Flensburger Weihnachtsmarkt : Rote Karte für Mini-Berliner

Umgestiegen: „Rocky“ Bohnstedt hat den Ärger um die Berliner satt und fertigt jetzt Fudge.
Umgestiegen: „Rocky“ Bohnstedt hat den Ärger um die Berliner satt und fertigt jetzt Fudge.

Keine Füllung und keine Glasur: Tourismus-Agentur zieht Fettgebäck aus dem Verkehr.

shz.de von
27. Dezember 2017, 07:30 Uhr

Flensburg | Friede auf Erden und den Menschen ein Wohlgefallen – das Weihnachtsmotto gilt auf dem Flensburger Weihnachtsmarkt nicht durchgängig. Deutlich vor Markt-Ende hat der Berliner-Bäcker „Rocky“ Bohnstedt die Läden seiner Bude in der Großen Straße heruntergelassen und dem Geschehen den Rücken gekehrt. Weihnachtsmarkt – das war einmal. Das Gebäck brachte ihm nur Ärger ein.

Genauer geht es um die von ihm angebotenen Mini-Berliner. „Rocky“ Bohnstedt hatte mit der Tourismus-Agentur Flensburger Förde (Taff) abgemacht, Berliner anzubieten – bis zu 18 verschiedene Sorten, variiert nach Größe, Glasur und Füllung. Darunter ist auch der Mini-Berliner, aber der ist nur ein luftiger Klops, der seinen Geschmack durch das Fett erhält, in dem er gebacken ist – ohne Füllung und ohne Glasur.

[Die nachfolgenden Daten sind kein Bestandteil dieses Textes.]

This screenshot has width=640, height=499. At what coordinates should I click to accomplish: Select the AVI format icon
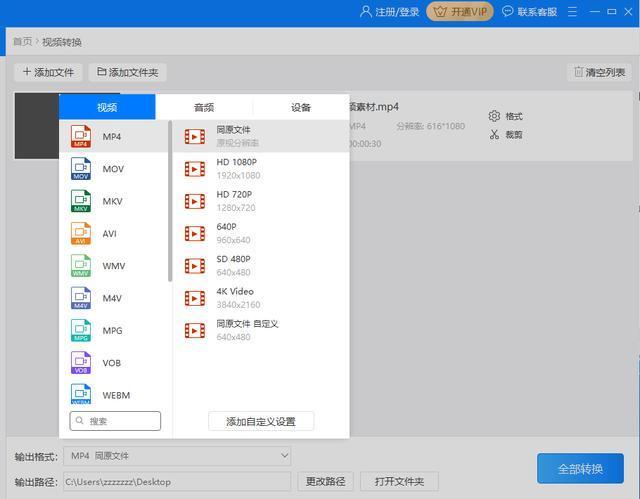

Diese minimalistische Version des Fettgebäcks schien den Nerv der Kunden zu treffen, denn Bohnstedts Mini-Berliner gingen weg wie warme Semmeln. Weil ohne Zucker zubereitet, wurde das Gebäck gern von Diabetikern gekauft, die sich freuten, an einem der Weihnachtsmarkt-Genüsse teilhaben zu können, so der Produzent. Andere Kunden hätten sich darüber gefreut, dass die kleinen Teigbällchen mal eben in den Mund gesteckt werden konnten und daher unkompliziert beim Schlendern zu verzehren seien. Aber bekanntlich kann ja der Frömmste nicht in Frieden leben, wenn es dem Nachbarn nicht gefällt – der Bäcker vermutet, dass der rasende Absatz den Kollegen ein Dorn im Auge gewesen sei. Jedenfalls verlangte die Taff von Bohnstedt, den Verkauf der Mini-Berliner einzustellen. Teigbällchen ohne Glasur und Füllung seien keine Berliner, und im Vertrag für den Weihnachtsmarkt sei ausdrücklich von Berlinern die Rede.

So sieht es Frederike Schmidt, Veranstaltungsleiterin bei der Taff für den Weihnachtsmarkt. Berliner im Sinne des Vertrages definierten sich durch Füllung und Glasur. Bohnstedt dagegen reiht sein Mini-Variante unter die im Vertrag benannten Versionen ein. Als in der weiteren Diskussion über die gebackenen Fettklöpse das Wort „Vertragsstrafe“ fiel, hatte der Bäcker den Kanal voll und machte in der Großen Straße die Klappe zu. Nun hilft er seinem Neffen bei der Produktion von Karamell-Bonbons in der Flensburg-Galerie.

Frederike Schmidt hält daran fest, dass die richtige Entscheidung getroffen worden sei. Sie verweist darauf, dass in den Verträgen zwischen Taff und Anbietern detailliert geregelt sei, welche Waren verkauft werden dürfen. So sei genau festgelegt, welcher Verkäufer den Becher Kakao mit welchem Schuss über den Tresen reiche.